This is a very difficult review to write. Y’see, I try very hard to not spoil anything about the books I review, avoiding as much as I can of major plot twists and so on, but in this case it’s going to be hard. I want to talk about everything that happens in the second half of the book, but doing so will diminish the thrill you would get from reading it yourself first hand. So really, while this is a review, I can only review half of it and throw in a few vague comments about the rest.

I hope that alone is intriguing enough to make you want to read it, because you really should.

This is the story of Kimberly Clark, a twenty-something from Teeside now living in London (known only as “the Capital” within the book).
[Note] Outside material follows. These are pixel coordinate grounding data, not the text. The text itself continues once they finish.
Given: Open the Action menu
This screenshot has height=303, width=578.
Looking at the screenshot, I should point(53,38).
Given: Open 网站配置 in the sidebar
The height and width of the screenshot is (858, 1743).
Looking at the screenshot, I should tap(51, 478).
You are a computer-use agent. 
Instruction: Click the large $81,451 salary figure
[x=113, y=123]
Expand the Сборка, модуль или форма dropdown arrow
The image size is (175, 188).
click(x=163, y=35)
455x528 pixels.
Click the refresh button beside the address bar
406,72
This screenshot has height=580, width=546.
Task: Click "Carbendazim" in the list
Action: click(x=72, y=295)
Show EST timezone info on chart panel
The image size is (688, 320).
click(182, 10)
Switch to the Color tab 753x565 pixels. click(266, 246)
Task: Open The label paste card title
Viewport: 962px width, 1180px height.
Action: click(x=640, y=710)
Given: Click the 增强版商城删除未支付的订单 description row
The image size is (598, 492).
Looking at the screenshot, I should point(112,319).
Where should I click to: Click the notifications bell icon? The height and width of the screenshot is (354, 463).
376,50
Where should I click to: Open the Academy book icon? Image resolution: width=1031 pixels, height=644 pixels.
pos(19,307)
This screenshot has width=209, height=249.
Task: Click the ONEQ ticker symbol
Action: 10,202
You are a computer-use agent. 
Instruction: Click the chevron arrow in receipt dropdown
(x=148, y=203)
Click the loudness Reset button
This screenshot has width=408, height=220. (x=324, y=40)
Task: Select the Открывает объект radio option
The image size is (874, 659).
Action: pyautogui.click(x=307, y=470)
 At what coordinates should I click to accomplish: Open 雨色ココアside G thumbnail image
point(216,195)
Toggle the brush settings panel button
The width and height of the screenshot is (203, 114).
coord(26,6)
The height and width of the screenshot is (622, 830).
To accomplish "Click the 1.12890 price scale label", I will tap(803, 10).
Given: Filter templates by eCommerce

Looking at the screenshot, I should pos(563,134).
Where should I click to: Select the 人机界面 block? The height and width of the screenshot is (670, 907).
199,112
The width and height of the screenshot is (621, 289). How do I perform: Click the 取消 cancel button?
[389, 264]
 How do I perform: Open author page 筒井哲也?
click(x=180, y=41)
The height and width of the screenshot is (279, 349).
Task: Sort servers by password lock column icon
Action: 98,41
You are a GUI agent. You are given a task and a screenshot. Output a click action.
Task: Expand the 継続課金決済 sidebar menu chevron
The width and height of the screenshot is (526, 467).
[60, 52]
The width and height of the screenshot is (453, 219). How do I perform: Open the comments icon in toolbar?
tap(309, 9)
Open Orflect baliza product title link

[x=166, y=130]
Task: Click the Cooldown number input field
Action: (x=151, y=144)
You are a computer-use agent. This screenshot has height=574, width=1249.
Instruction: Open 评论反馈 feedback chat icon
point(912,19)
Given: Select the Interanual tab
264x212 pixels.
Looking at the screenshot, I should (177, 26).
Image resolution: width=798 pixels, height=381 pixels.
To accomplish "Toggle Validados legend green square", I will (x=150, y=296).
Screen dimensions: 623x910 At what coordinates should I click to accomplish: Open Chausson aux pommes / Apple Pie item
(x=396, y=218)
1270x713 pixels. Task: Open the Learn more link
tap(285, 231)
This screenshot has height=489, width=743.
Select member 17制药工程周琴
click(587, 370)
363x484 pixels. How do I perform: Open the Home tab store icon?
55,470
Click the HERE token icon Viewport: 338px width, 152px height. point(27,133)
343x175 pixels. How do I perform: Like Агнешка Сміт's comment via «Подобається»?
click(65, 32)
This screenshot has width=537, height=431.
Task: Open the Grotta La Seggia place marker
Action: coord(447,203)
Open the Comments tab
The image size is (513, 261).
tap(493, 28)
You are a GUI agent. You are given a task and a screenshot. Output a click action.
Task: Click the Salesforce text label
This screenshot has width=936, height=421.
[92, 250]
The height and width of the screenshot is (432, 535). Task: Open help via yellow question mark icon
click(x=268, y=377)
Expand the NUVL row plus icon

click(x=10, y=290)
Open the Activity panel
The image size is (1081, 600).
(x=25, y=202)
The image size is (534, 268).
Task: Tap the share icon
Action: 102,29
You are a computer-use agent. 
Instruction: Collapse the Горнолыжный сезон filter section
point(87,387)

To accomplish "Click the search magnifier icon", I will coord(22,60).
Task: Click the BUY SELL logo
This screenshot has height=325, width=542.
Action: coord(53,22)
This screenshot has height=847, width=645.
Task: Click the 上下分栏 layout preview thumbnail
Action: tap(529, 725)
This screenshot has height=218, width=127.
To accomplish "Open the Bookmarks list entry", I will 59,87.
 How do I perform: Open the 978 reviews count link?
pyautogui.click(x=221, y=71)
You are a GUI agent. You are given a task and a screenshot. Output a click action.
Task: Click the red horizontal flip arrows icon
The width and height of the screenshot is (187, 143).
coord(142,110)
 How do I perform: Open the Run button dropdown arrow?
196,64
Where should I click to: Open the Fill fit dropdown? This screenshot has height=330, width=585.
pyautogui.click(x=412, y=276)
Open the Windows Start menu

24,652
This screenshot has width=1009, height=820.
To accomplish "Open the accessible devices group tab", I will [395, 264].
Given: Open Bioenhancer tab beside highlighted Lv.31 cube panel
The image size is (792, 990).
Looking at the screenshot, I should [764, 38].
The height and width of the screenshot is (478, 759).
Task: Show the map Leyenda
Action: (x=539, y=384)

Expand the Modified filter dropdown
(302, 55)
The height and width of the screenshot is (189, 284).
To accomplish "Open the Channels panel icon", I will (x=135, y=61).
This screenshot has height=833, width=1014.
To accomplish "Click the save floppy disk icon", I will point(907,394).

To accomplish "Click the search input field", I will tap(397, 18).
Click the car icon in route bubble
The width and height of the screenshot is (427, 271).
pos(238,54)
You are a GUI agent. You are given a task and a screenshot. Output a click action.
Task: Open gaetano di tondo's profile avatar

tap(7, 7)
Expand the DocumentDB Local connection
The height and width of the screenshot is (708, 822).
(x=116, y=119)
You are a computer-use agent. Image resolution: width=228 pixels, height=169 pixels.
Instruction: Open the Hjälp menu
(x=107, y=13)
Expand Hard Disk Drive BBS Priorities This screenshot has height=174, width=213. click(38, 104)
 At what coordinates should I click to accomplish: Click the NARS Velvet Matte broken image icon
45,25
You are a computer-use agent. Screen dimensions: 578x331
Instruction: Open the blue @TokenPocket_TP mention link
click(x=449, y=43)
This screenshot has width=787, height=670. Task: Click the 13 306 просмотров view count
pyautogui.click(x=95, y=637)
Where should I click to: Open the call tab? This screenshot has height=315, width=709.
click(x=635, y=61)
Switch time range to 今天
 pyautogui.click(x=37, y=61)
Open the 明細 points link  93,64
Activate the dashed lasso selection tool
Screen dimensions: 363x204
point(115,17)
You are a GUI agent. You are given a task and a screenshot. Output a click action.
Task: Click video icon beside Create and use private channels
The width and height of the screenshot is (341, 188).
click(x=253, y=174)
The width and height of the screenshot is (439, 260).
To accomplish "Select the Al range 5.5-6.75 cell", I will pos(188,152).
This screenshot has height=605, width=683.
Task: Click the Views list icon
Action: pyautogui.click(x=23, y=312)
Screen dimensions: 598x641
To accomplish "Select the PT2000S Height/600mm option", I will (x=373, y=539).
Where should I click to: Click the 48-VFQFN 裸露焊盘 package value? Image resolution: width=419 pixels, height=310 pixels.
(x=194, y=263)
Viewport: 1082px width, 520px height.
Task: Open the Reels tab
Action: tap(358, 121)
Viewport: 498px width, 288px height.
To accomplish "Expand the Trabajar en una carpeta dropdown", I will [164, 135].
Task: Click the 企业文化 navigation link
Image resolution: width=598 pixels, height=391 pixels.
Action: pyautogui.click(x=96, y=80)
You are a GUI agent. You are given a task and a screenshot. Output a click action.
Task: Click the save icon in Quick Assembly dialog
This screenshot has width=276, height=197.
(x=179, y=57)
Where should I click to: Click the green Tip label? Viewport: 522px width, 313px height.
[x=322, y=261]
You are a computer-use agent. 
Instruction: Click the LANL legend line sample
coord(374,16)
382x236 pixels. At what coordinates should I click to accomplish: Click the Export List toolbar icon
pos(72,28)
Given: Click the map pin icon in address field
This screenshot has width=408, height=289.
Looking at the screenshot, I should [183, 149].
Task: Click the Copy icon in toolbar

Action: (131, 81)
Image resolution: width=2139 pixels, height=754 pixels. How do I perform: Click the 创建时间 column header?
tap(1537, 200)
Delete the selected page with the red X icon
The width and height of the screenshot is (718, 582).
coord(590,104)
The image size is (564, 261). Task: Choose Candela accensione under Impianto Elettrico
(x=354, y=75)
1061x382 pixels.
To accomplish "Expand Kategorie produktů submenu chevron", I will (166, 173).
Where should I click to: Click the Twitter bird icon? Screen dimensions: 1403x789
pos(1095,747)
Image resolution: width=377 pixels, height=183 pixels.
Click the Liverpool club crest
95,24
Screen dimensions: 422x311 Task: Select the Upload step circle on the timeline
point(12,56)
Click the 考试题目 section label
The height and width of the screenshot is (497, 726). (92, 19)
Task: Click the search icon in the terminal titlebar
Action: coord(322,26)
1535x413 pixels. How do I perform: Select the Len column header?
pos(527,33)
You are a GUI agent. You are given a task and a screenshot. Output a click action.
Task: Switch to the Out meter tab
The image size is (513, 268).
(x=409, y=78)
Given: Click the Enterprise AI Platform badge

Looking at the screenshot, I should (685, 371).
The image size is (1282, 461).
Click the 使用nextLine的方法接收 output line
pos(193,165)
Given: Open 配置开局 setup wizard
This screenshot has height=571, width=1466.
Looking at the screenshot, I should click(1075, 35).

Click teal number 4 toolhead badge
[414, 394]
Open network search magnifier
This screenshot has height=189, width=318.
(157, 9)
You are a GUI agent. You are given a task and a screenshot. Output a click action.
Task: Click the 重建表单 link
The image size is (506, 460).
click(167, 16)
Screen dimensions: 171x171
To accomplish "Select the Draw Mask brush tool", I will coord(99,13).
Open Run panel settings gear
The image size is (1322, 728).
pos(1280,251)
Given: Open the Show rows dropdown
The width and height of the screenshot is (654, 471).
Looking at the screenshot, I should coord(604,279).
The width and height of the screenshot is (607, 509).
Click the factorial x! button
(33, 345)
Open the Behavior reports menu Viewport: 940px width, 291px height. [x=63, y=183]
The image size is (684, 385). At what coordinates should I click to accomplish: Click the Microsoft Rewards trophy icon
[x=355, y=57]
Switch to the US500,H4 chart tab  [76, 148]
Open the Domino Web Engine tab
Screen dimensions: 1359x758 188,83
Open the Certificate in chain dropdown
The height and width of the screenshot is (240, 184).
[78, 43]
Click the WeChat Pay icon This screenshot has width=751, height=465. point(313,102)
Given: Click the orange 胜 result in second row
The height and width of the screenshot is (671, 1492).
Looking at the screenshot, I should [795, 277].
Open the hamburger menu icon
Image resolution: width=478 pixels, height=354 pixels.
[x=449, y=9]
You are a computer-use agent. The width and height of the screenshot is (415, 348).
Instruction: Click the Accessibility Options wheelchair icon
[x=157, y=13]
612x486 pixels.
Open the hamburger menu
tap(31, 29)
She has become bored of her life and her kind, caring boyfriend Stevie. Instead of simply breaking up with him, she starts being nasty to him, first in subtle ways and then less so, in a bid to show him that she isn’t as perfect as he claims, and maybe even to get him to break up with her.

But Stevie doesn’t break up with her. He kills himself instead.

With his death on her conscience, Kimberly sets about being a good person and filling her days with entirely altruistic deeds. She helps out the homeless, works hard for her boss, finds it impossible to say no to men who ask her out on a date, and freely doles out money to those who ask, despite having little herself. And then on page 209 everything changes and … I can’t say anything else.

I did find the book a struggle to begin with. I’ve read Richard Milward before and the book, while very smart and full of intelligent lines, both dark and hilarious, it didn’t seem like him or what I knew of him. This is a man who writes books with little attention to grammar and punctuation (Apples) or that don’t use any paragraph breaks (Ten Storey Love Song). Why was he wasting his time on some daft bint with a guilt complex? Concerned that the book was going to be a slog, I flicked ahead and saw what was coming. And it was too intriguing to leave.

Just read this, frankly. That’s about all I can say. It isn’t for the faint hearted as there are some truly, truly graphic and disturbing scenes peppered throughout the book, but Milward does a wonder with mixing the mundane with the macarbe and never once attempts to poeticise the more gruesome aspects of the human condition. Kimberly is an interesting character, but not entirely compelling to begin with, and by the end you can’t help but feel sorry for her, but some of the other characters really shine.

The book also does a great job at describing what makes London so wonderful and disgusting. It’s a backwards love letter to a city that really needs a good night’s sleep and a week or two in rehab. It’s a smart novel, definitely a modern classic of weird fiction and does its best to break all the rules of fiction writing while still maintaining complete believability. The language is wonderfully casual yet verbose and while it’s a fast-paced read, I can’t guarantee you won’t come out feeling at least a little bit sick, violated or like you’ve been hit with a high-speed brick wall.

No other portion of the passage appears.